Whilst many businesses have found the past year challenging, the healthcare industry has seen an increase in investment opportunities. In many cases, there have been easier and therefore more rapid routes to market than projections allowed. There are some particularly exciting areas for innovation in healthcare and last week’s CES event highlighted some that we have been working on ourselves at IEX, and our parent company, Plextek.
Using Technology to Democratise Healthcare
One good thing to come out of 2020 is progress in using tech to help democratise healthcare especially in communities that have historically had poorer access. This can be through removing geographic limitations, or other barriers to access: cost, time, or travel. Access to online or ‘at home’ diagnostic tools can enable patients to be in control of their own health, with potentially reduced costs against physical visits to professionals.
It can be hard for healthcare organisations to gain trust from demographics who have previously not used diagnostic services. Trust is essential for uptake. There needs to be a presence in communities on the ground to understand issues, providers need to put in the time and be present – there are no shortcuts.
Many people have access to a smartphone but not high-speed broadband – providing free communications could remove one of the biggest barriers as data costs / limited bandwidth can restrict what is possible.
As has been seen in research in the UK, broadband is increasingly seen as an essential service. A speaker at CES referenced that 1/3 Black Americans don’t have high-speed broadband at home (PEW Research). This shows one of the challenges of democratising anything and the uneven spread of infrastructure that we might take for granted.
The Covid pandemic has accelerated the trend that more initial healthcare evaluations will be done in the comfort of your own home in the future. Access to technology will be key to democratising this ability towards a goal of equal life span for all.
Summary of Healthcare Areas that have seen growth or investment:
- Mental health / behaviour: sometimes machines are more approachable than humans meaning contact could be made earlier before severe incidents.
- Telehealth: many people have now used it in some way and can see benefits
- Fitness / wellness: increased interest and awareness with a combination of health and lifestyle choices
- Services (rather than physical devices): these have been in development for many years, often involving real doctors, and are now taking off.

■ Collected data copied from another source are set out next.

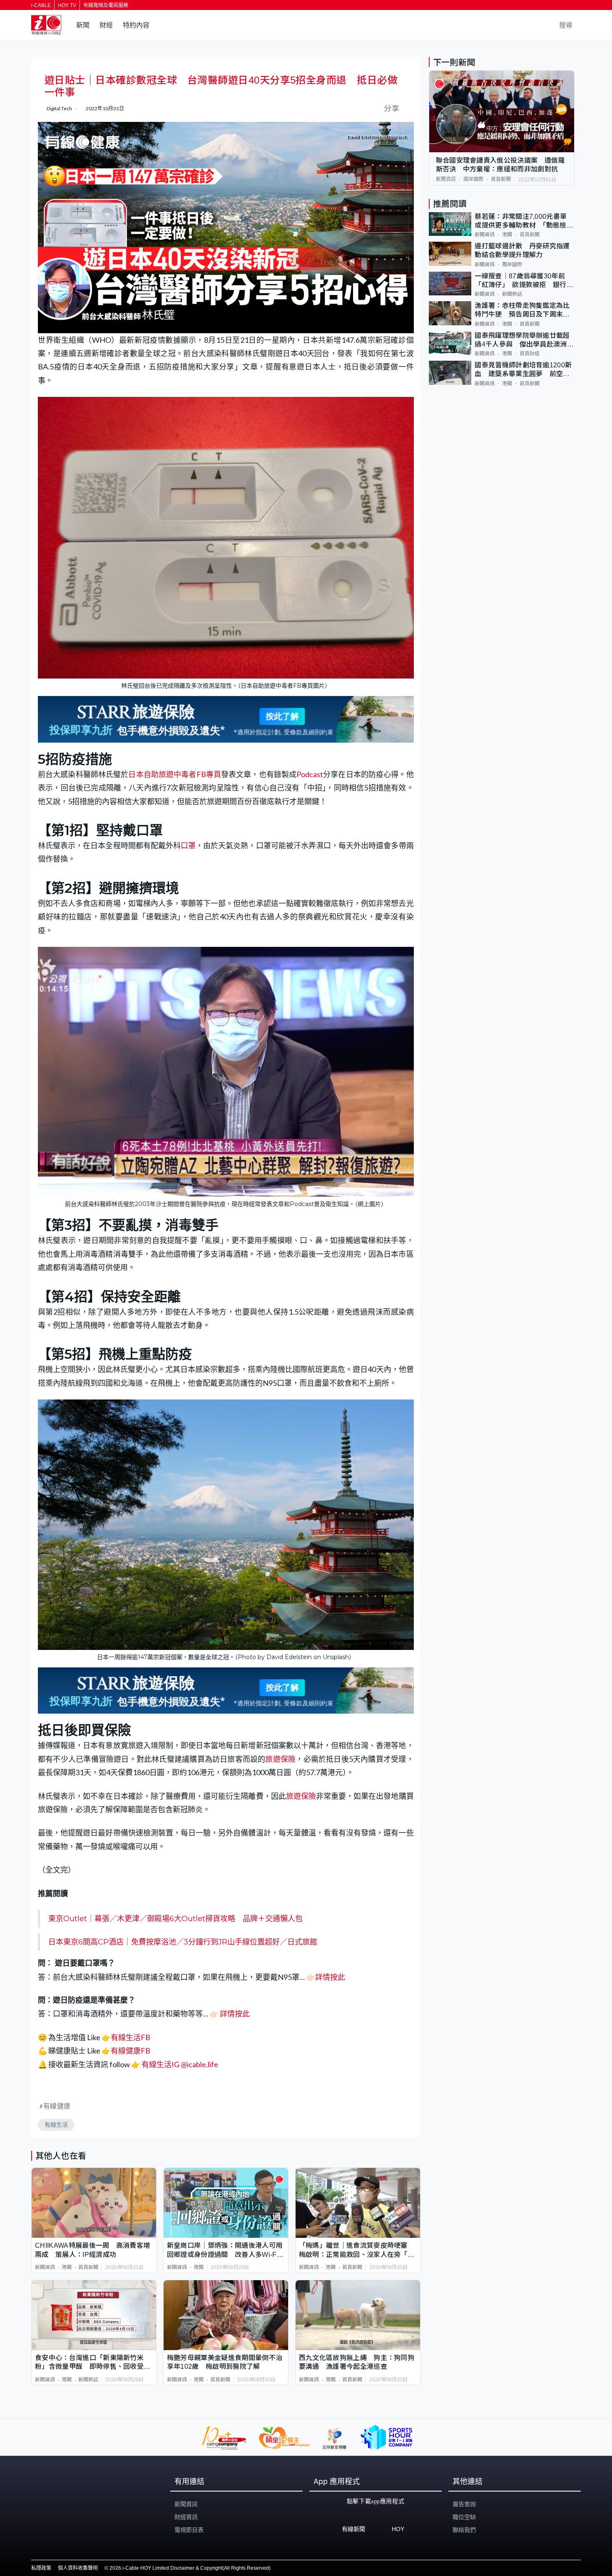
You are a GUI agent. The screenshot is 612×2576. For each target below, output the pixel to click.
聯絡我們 (464, 2530)
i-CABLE (41, 5)
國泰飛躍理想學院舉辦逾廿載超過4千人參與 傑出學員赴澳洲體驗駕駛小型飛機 (524, 340)
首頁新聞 (88, 2267)
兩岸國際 (473, 179)
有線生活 (56, 2124)
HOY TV (67, 5)
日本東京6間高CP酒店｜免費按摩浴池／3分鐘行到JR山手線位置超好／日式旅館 (182, 1942)
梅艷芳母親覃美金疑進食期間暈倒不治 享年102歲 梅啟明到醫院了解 (226, 2362)
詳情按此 (330, 1977)
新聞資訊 (45, 2267)
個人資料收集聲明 (78, 2568)
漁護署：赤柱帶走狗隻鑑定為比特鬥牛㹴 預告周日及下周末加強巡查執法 (522, 310)
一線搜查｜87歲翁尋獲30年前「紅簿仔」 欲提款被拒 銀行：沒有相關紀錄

- Data aggregation: this is a somewhat interesting and potentially useful area for both individual whole body management and also to evaluate population trends. Early prevention is a key theme through the integration of AI / ownership of data / improved validity through approvals / continuous monitoring
- Applications: Specific applications such as sleep monitoring or targeting specific diseases are showing the greatest benefit at present for devices.
Get off the phone!
Most of the Home Health calls in 2020 were by telephone – not video or web conference despite the technology being quite mature. The population at greatest need is seniors who are most comfortable with the telephone – it is an ultra mature technology. Where-as video and web calls (and typically with a specialist platform) took longer for patients to get used to (and when there is only 10-15mins for a consultation you run out of time quickly!).
However, a visual aid for diagnostics could speed processes and relieve bottlenecks in our healthcare services.
In some cases, the technology is ready, but it requires the people and the processes to enable a successful rollout.